▶ Required action
Your task is to transcribe the lines from the start of the data below through the line containing "CONTACTO (28, 265)", inclusive, exactly as they stand and without the pictures.

▶ Data section
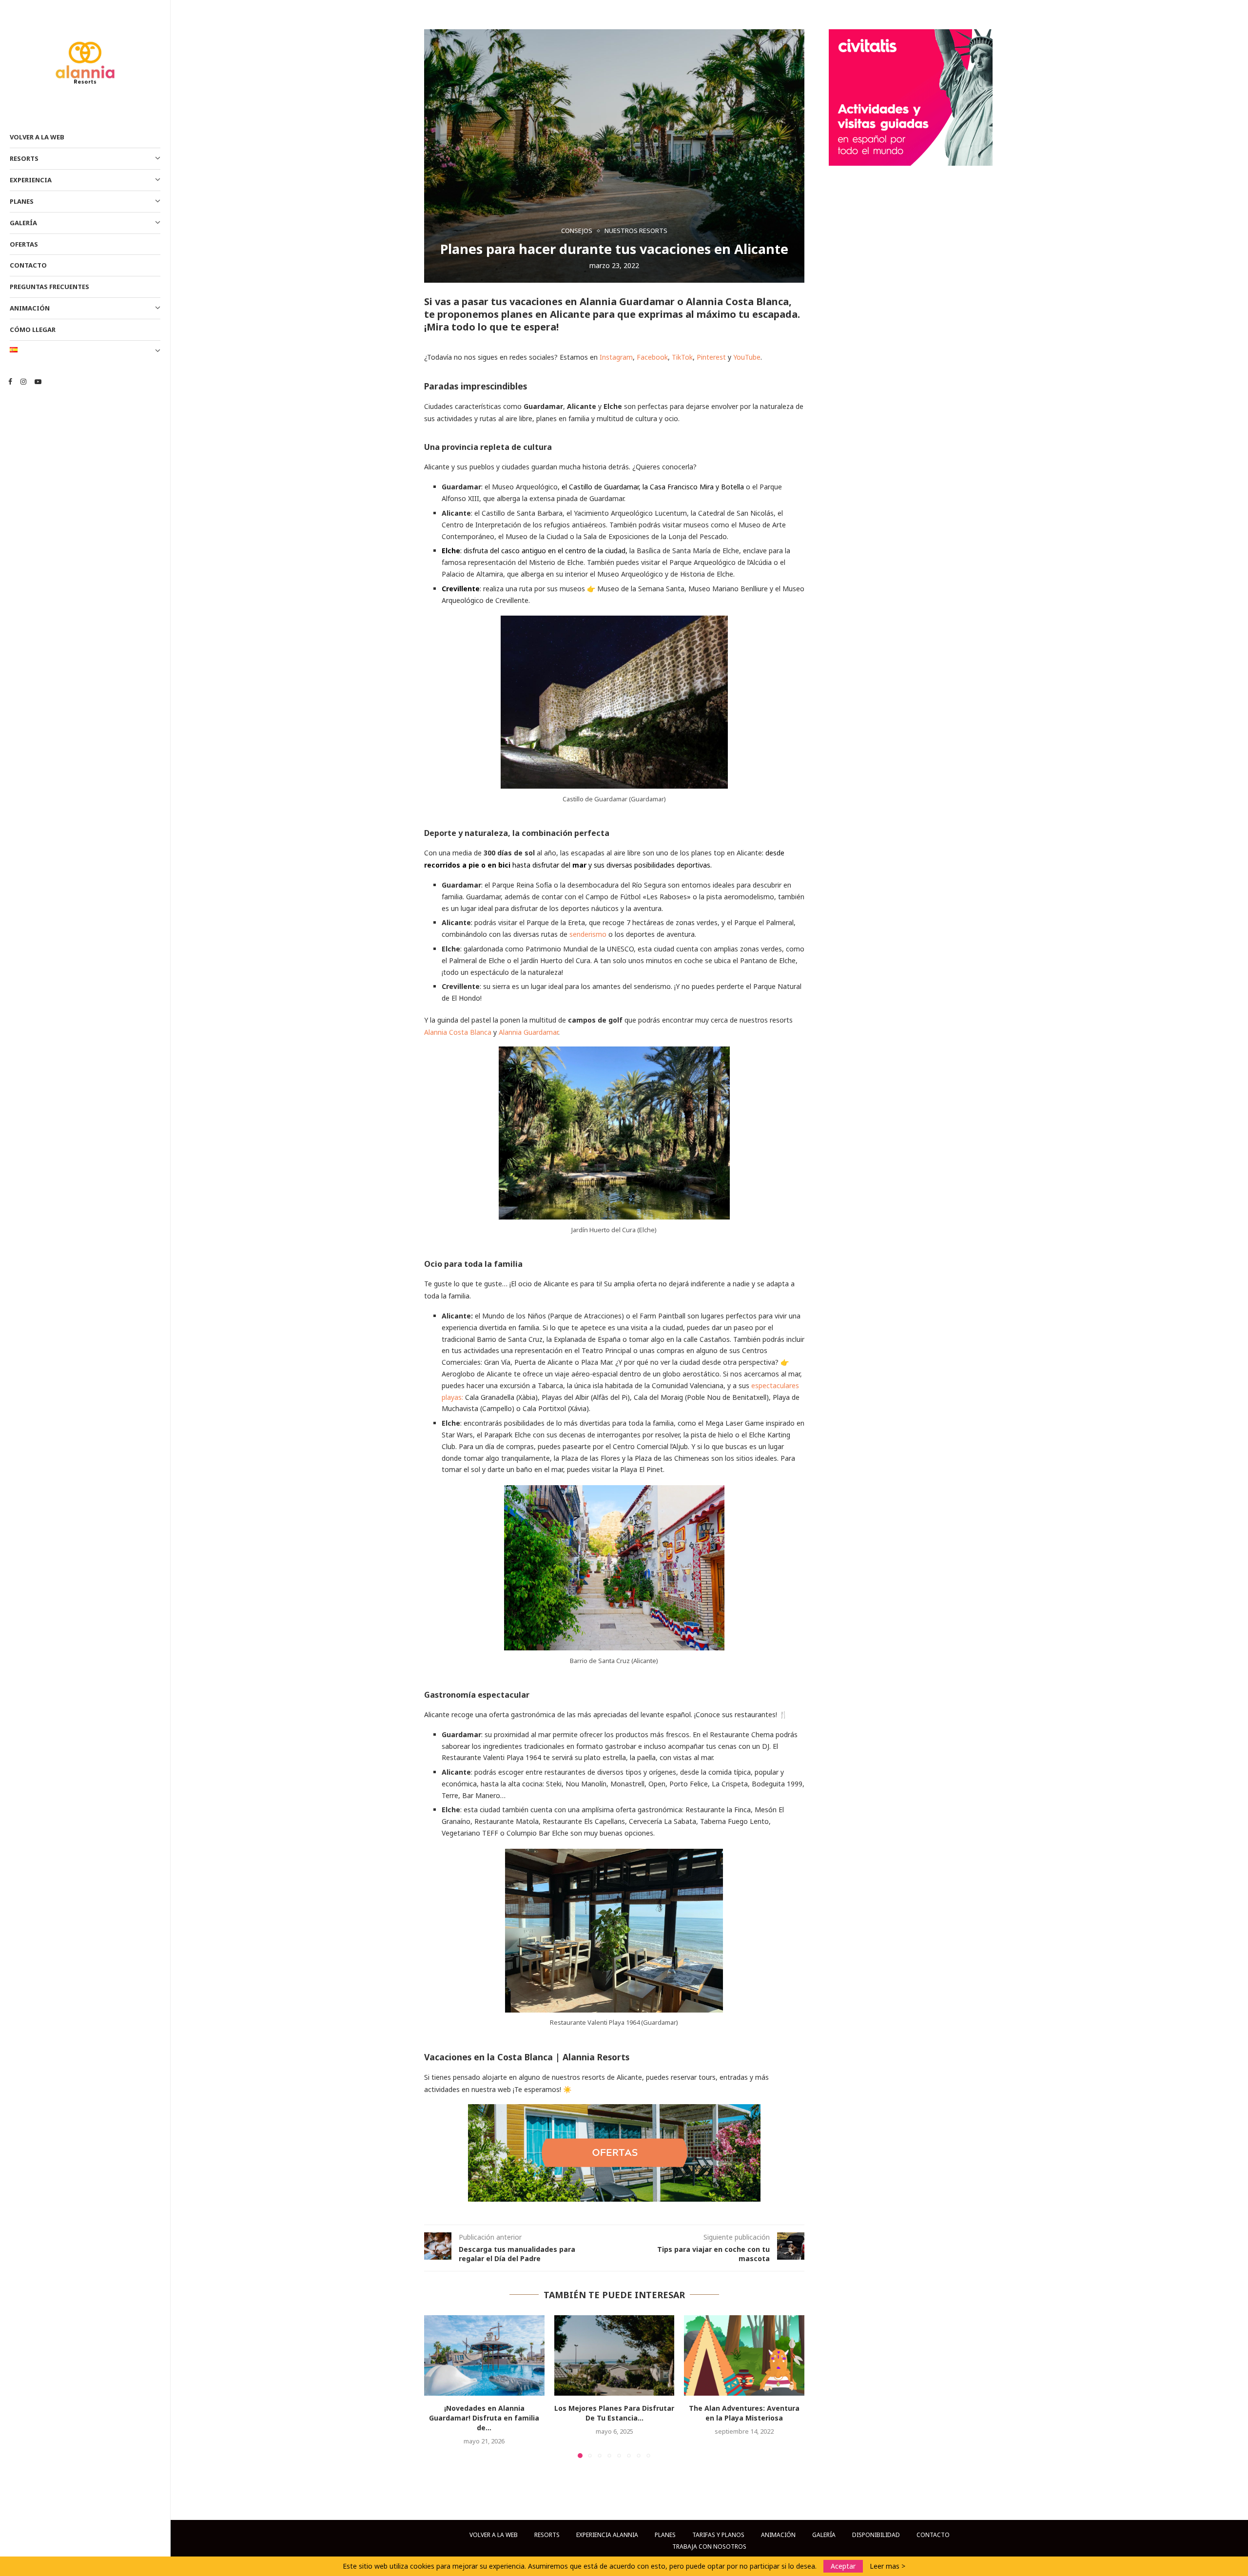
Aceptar (843, 2566)
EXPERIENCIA (31, 179)
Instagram (616, 357)
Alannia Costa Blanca (457, 1032)
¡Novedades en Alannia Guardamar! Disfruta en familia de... (484, 2418)
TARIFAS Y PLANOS (718, 2535)
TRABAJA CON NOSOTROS (709, 2546)
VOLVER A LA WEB (37, 137)
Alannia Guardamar (528, 1032)
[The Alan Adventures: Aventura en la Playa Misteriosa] (744, 2355)
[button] (437, 2386)
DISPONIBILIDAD (876, 2535)
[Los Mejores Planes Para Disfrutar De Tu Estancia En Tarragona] (614, 2355)
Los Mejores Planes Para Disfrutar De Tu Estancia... (614, 2413)
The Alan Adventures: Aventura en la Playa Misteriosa (744, 2413)
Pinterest (711, 357)
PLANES (22, 201)
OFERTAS (24, 244)
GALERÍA (23, 222)
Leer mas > (887, 2566)
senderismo (587, 934)
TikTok (682, 357)
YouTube (746, 357)
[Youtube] (38, 381)
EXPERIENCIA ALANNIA (607, 2535)
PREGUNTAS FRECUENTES (49, 286)
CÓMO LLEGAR (33, 329)
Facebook (652, 357)
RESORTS (24, 158)
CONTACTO (28, 265)
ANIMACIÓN (30, 308)
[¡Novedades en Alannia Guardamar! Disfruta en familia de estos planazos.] (484, 2355)
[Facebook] (10, 381)
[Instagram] (23, 381)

▶ Solution below
Aceptar (843, 2566)
EXPERIENCIA (31, 179)
Instagram (616, 357)
Alannia Costa Blanca (457, 1032)
¡Novedades en Alannia Guardamar! Disfruta en familia de... (484, 2418)
TARIFAS Y PLANOS (718, 2535)
TRABAJA CON NOSOTROS (709, 2546)
VOLVER A LA WEB (37, 137)
Alannia Guardamar (528, 1032)
[The Alan Adventures: Aventura en la Playa Misteriosa] (744, 2355)
[button] (437, 2386)
DISPONIBILIDAD (876, 2535)
[Los Mejores Planes Para Disfrutar De Tu Estancia En Tarragona] (614, 2355)
Los Mejores Planes Para Disfrutar De Tu Estancia... (614, 2413)
The Alan Adventures: Aventura en la Playa Misteriosa (744, 2413)
Pinterest (711, 357)
PLANES (22, 201)
OFERTAS (24, 244)
GALERÍA (23, 222)
Leer mas > (887, 2566)
senderismo (587, 934)
TikTok (682, 357)
YouTube (746, 357)
[Youtube] (38, 381)
EXPERIENCIA ALANNIA (607, 2535)
PREGUNTAS FRECUENTES (49, 286)
CÓMO LLEGAR (33, 329)
Facebook (652, 357)
RESORTS (24, 158)
CONTACTO (28, 265)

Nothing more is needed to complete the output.